Given instruction 1: In the forum thread on whole home DVR with two dishes, how many HD DVRs receive their signal from the second dish?
Given instruction 2:
For each statement, state whether it agrees with the forum thread on whole home DVR with two dishes. Answer yes or no, and quote the words from the thread that decide it.
(a) The first dish supplies the signal to three HD DVRs.
(b) Kevin F says whole home DVR can be run over Ethernet.
(c) carl6 expects the installer to put the three HR's on a DECA network.
Given instruction 3: Write the next part of the forum thread on whole home DVR with two dishes, starting after the last post.

— Start Document excerpt —

# Whole Home DVR Installation with Two Dish Setup



## gthorson (Sep 17, 2006)

When I moved into my existing house four years ago, the DirecTV installer was unable to accomplish the installation with a single dish due to aesthetic reasons. As a result, he installed two dishes. The first dish provides the signal to our most used HD DVR. The second dish provides the signal to our other three HD DVRs. 

My DirecTV Whole House Install is scheduled for Wednesday. Will we be able to get all four HD DVRs on the same network, or will the primary DVR be disconnected as it draws its signal from a different dish?


----------



## Kevin F (May 9, 2010)

You can do whole home DVR off of Ethernet if that's possible. Not quite sure if the installer will do that for you as it is not a standard installation.

Kevin


----------



## The Merg (Jun 24, 2007)

As a compromise, you can install a CCK on the lines from both dishes. This will allow each setup to see each other via your home network, but still would allow your main setup to use the DECA network for MRV. At a minimum, use DECA and a CCK on the main setup and run an Ethernet cable to the single DVR.

- Merg


----------



## carl6 (Nov 16, 2005)

What the installer will probably be willing to do is put the three HR's on a DECA network, and connect them to your LAN with a CCK. Once he has done that, simply connecting your other HR to your LAN with an ethernet cable will allow it to function in the process, as The Merg pointed out. That's probably the easiest way to accomplish what you want.

— End Document excerpt —
— Start Supplied entries —

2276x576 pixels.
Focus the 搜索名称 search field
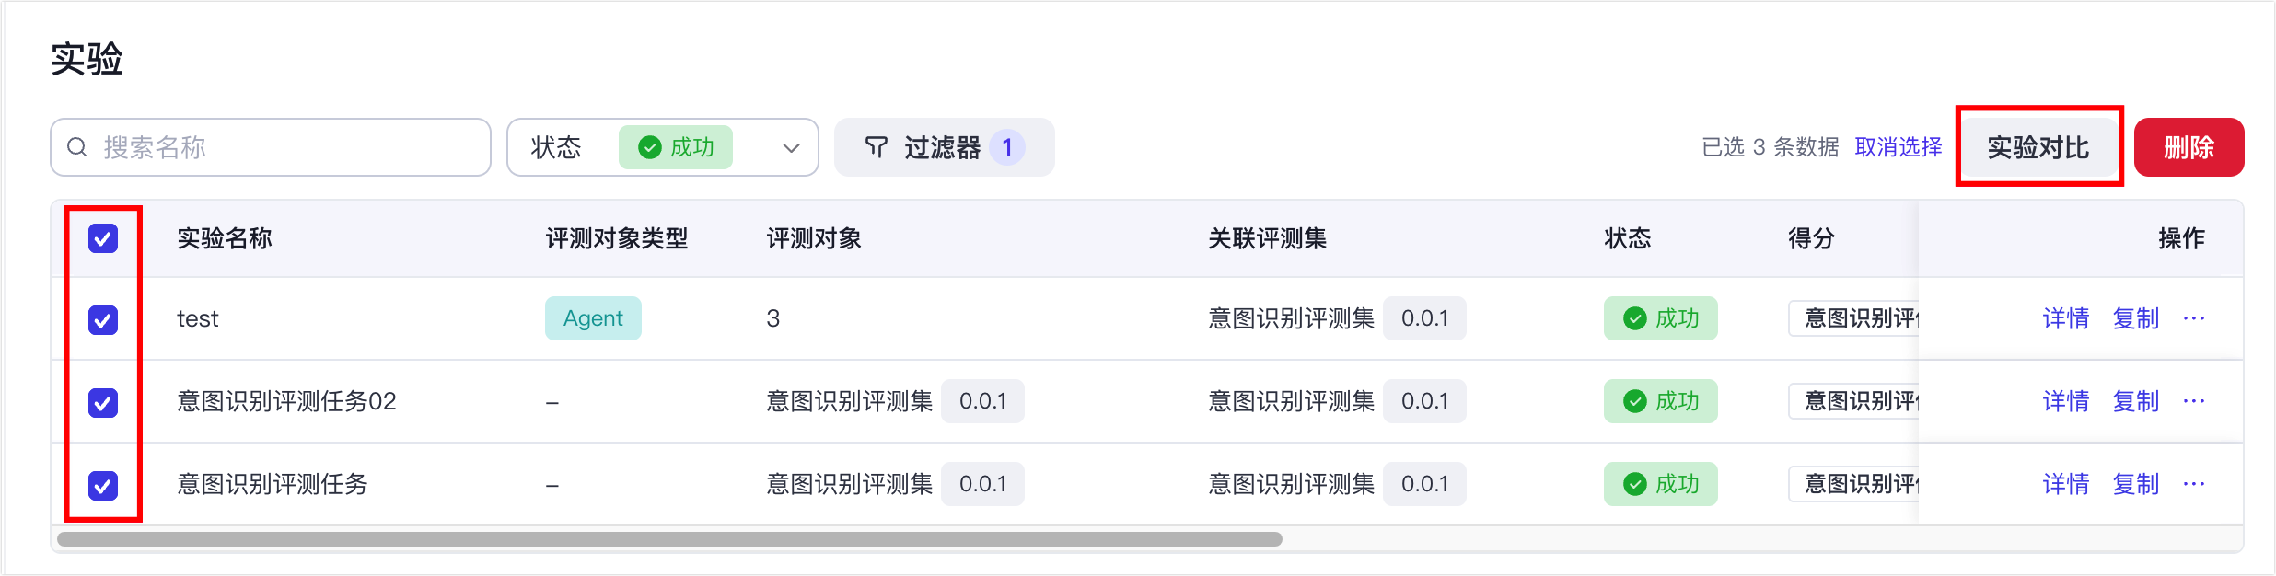tap(285, 147)
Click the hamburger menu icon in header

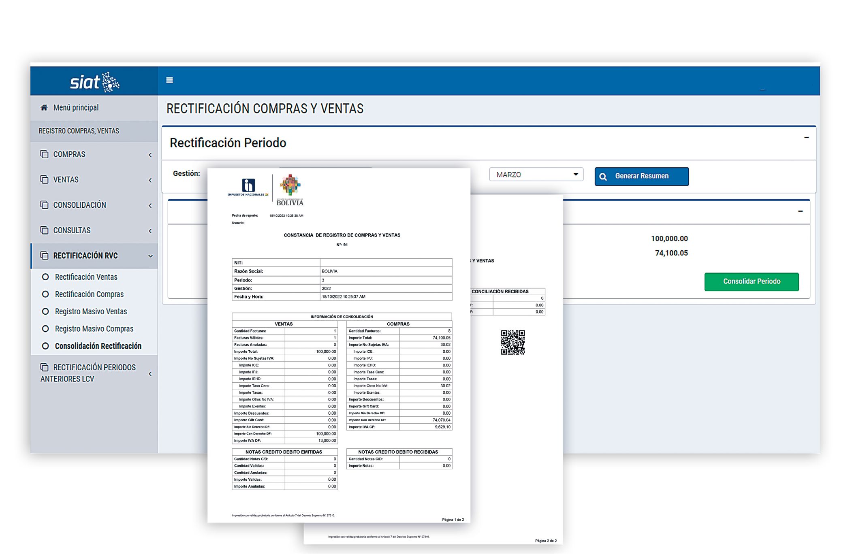coord(169,80)
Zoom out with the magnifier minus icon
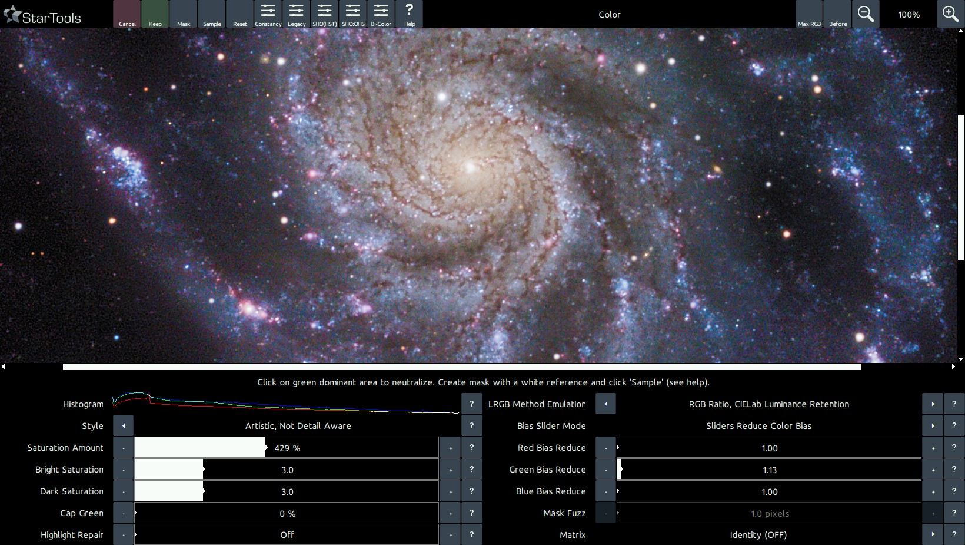The width and height of the screenshot is (965, 545). pyautogui.click(x=865, y=14)
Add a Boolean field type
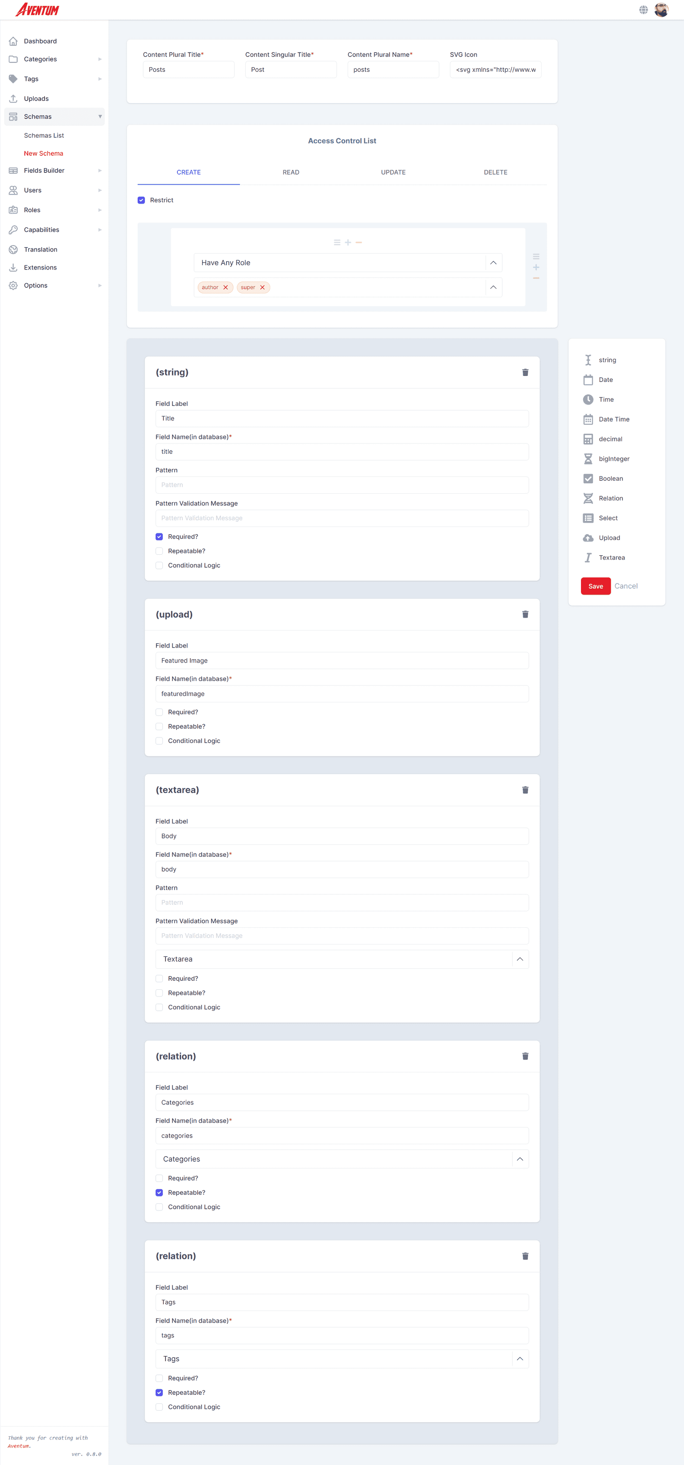Screen dimensions: 684x1465 click(611, 478)
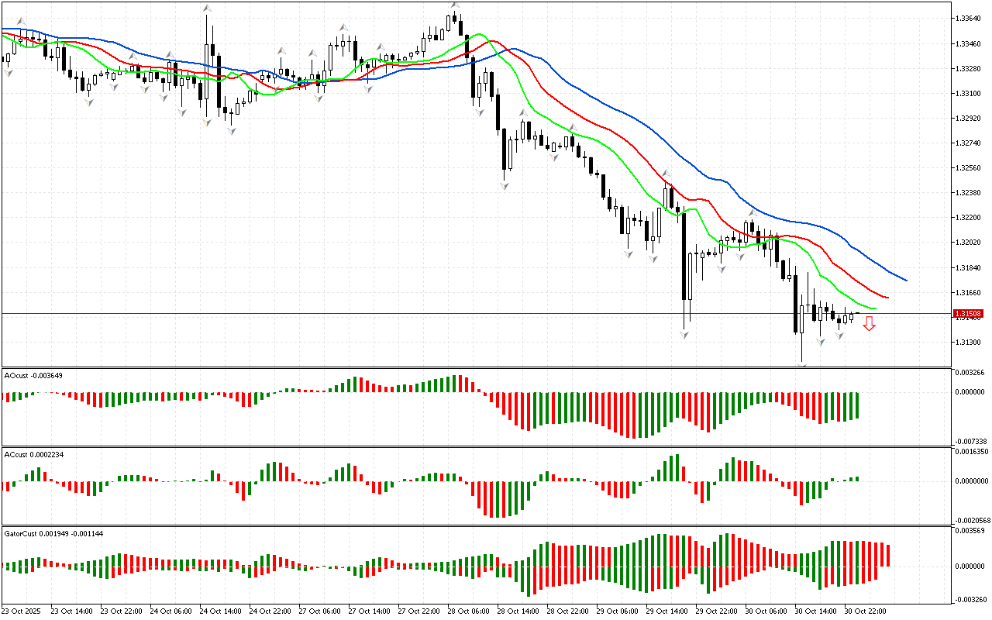This screenshot has height=620, width=992.
Task: Click the fractal arrow below the 29 Oct 14:00 low wick
Action: (x=685, y=334)
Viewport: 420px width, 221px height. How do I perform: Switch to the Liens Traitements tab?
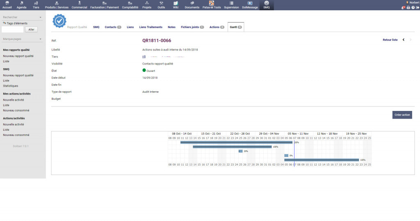(151, 27)
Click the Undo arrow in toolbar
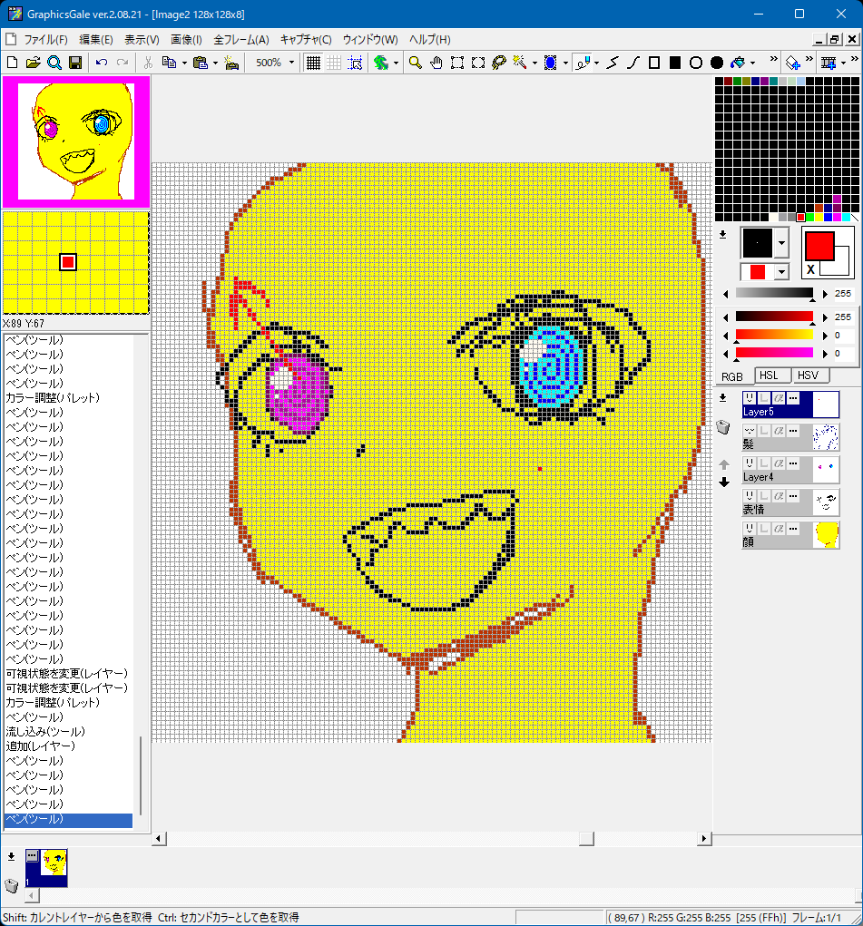The image size is (863, 926). click(x=102, y=63)
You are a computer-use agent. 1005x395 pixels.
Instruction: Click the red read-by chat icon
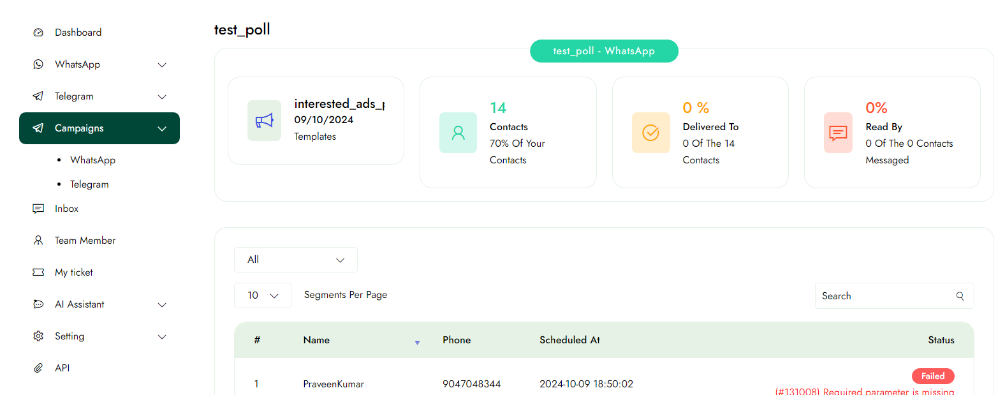coord(837,133)
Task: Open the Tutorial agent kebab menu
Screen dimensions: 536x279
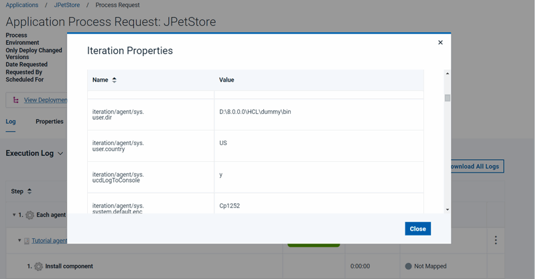Action: 496,240
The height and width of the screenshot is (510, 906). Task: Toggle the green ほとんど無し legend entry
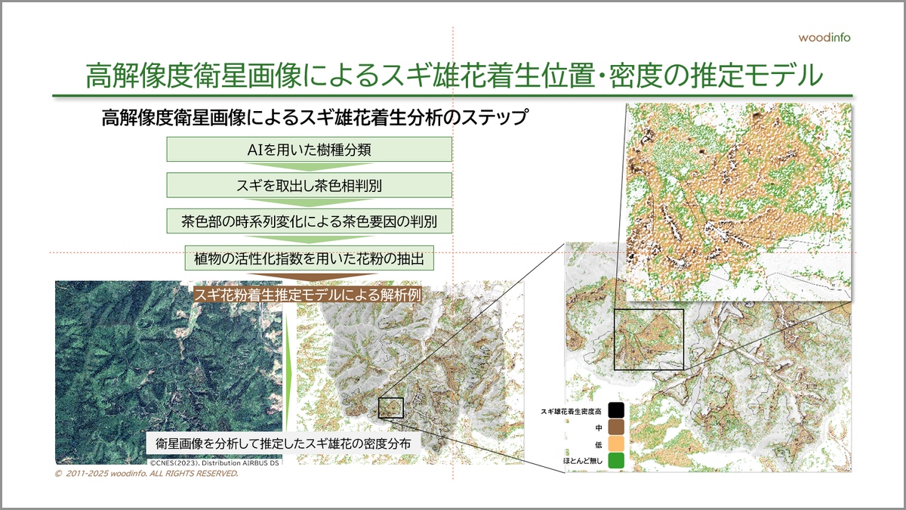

— End Supplied entries —

Answer 1: Three HD DVRs receive their signal from the second dish.

Answer 2:
(a) No. "The first dish provides the signal to our most used HD DVR. The second dish provides the signal to our other three HD DVRs."
(b) Yes. "You can do whole home DVR off of Ethernet if that's possible."
(c) Yes. "What the installer will probably be willing to do is put the three HR's on a DECA network"

Answer 3:
----------



## Diana C (Mar 30, 2007)

And if there is no Ethernet near the independant DVR, and assuming you have wi-fi, just get a wireless CCK and use it to connect to the LAN.


----------



## gthorson (Sep 17, 2006)

Sounds like great advice! I'll show it to the installer when s/he arrives. If anyone has any other suggestions to share before this afternoon, please feel free to fire away. Thanks for all of your help!


----------



## gthorson (Sep 17, 2006)

Thanks for all of your help! It turned out that the installer could go back to a single dish configuration using the old cable wiring. The reason the one dish setup wouldn't work when we moved in four years ago was because I needed two lines each for my DVRs. Now with the new technology, we essentially eliminated the need for the two dish configuration because each DVR only needs one line now, and the whole house installation is complete. Even the Nomad works. I'm now enjoying my HR 34 and three HD DVRs with a total of 2.5 TB of recording capacity and 11 tuners.


----------



## carl6 (Nov 16, 2005)

Hey, that's great news. Glad the installer was on top of things and got you sorted out that way.


----------



## dsexton (May 2, 2007)

I have the same situation. Big house, DTV was first installed when it took 2 lines for a dual tuner DVR, house only had one. Installer had to use 2 dishes. Upgraded recently by adding HR34. I'm still using all 3 DVRs plus H25 in two additional rooms. Both dishes are running DECA and everything communicates. I am wired throughout the house for ethernet, but I have no DVR connected directly to ethernet. Everything goes to DECA. The installer told me it would not work and had to admit his surprise when he hooked up the second one and everything was recognized.


----------



## gthorson (Sep 17, 2006)

My ethernet connection was made directly to an HR21. It then supplied internet connectivity to the rest of the system. Unfortunately, I'm having the same problem as many others on this forum in that the HR 34 keeps dropping out of the whole-house network system. That will give me something to do this weekend.


----------



## veryoldschool (Dec 10, 2006)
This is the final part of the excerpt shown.